* **Task to carry out**:
Quote exactly, and only, the lines from the one with "Event Submissions (151, 1161)" through the end of the listing.

* **Data for analysis**:
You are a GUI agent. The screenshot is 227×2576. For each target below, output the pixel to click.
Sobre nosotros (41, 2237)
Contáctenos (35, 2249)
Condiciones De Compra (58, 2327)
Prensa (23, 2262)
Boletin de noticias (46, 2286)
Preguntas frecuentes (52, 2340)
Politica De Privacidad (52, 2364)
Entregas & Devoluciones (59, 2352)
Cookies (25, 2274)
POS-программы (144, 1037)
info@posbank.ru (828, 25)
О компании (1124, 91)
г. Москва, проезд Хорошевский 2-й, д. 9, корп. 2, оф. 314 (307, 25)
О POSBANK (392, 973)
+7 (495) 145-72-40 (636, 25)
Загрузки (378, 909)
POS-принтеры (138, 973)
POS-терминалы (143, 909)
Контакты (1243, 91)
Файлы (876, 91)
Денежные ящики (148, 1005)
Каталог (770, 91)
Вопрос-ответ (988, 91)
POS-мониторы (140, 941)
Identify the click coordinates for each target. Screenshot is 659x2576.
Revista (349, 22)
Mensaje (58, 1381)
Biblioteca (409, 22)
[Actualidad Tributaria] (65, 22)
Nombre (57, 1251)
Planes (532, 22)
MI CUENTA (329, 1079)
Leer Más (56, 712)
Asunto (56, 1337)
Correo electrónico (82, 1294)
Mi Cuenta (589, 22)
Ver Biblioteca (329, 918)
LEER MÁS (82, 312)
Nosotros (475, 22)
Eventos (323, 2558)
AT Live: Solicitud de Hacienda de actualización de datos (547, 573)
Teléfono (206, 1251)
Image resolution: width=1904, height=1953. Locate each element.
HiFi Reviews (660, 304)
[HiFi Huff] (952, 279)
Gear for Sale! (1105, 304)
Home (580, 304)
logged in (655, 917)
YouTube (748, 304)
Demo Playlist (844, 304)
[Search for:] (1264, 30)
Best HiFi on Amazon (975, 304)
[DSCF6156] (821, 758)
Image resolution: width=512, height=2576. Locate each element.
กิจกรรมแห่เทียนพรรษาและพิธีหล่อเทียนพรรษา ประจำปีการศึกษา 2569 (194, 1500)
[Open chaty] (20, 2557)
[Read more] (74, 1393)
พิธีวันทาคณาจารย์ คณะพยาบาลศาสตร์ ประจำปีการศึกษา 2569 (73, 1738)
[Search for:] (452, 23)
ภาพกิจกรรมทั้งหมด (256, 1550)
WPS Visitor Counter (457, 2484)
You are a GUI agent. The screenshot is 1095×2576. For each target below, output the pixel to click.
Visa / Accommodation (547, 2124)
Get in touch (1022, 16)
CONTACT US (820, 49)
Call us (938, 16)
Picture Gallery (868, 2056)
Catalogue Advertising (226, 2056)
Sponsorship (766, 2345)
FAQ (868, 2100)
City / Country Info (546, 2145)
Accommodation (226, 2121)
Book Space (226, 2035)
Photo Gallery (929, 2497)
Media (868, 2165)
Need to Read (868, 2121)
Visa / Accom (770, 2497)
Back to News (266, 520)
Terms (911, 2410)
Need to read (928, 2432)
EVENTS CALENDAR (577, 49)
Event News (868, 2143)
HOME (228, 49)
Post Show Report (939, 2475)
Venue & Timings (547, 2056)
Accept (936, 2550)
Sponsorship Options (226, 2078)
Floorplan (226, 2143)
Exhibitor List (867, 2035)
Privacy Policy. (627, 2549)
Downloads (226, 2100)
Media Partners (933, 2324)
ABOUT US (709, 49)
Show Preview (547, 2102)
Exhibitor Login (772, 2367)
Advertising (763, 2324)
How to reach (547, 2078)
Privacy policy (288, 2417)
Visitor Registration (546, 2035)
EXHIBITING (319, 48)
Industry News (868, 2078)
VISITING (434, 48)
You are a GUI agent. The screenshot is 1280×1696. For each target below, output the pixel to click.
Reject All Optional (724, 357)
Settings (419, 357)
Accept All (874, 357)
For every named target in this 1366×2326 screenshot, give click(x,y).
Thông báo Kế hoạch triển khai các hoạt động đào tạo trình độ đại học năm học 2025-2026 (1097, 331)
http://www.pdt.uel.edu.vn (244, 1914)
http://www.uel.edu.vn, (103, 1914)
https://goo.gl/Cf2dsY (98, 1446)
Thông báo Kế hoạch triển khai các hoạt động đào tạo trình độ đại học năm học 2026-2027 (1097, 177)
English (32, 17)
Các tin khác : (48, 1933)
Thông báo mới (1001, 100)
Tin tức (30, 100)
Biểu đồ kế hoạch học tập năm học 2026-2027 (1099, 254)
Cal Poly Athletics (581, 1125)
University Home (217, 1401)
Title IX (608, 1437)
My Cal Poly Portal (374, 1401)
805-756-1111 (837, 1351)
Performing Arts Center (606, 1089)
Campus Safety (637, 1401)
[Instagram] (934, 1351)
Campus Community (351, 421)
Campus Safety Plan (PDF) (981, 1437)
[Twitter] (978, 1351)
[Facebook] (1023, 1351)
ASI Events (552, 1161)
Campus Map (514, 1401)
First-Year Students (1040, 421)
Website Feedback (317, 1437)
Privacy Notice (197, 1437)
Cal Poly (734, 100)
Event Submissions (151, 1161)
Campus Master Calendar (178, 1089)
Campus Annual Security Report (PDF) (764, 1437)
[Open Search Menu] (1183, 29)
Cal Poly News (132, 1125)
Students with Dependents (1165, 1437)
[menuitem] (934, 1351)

* **Answer for this exercise**:
Event Submissions (151, 1161)
Campus Master Calendar (178, 1089)
Campus Annual Security Report (PDF) (764, 1437)
[Open Search Menu] (1183, 29)
Cal Poly News (132, 1125)
Students with Dependents (1165, 1437)
[menuitem] (934, 1351)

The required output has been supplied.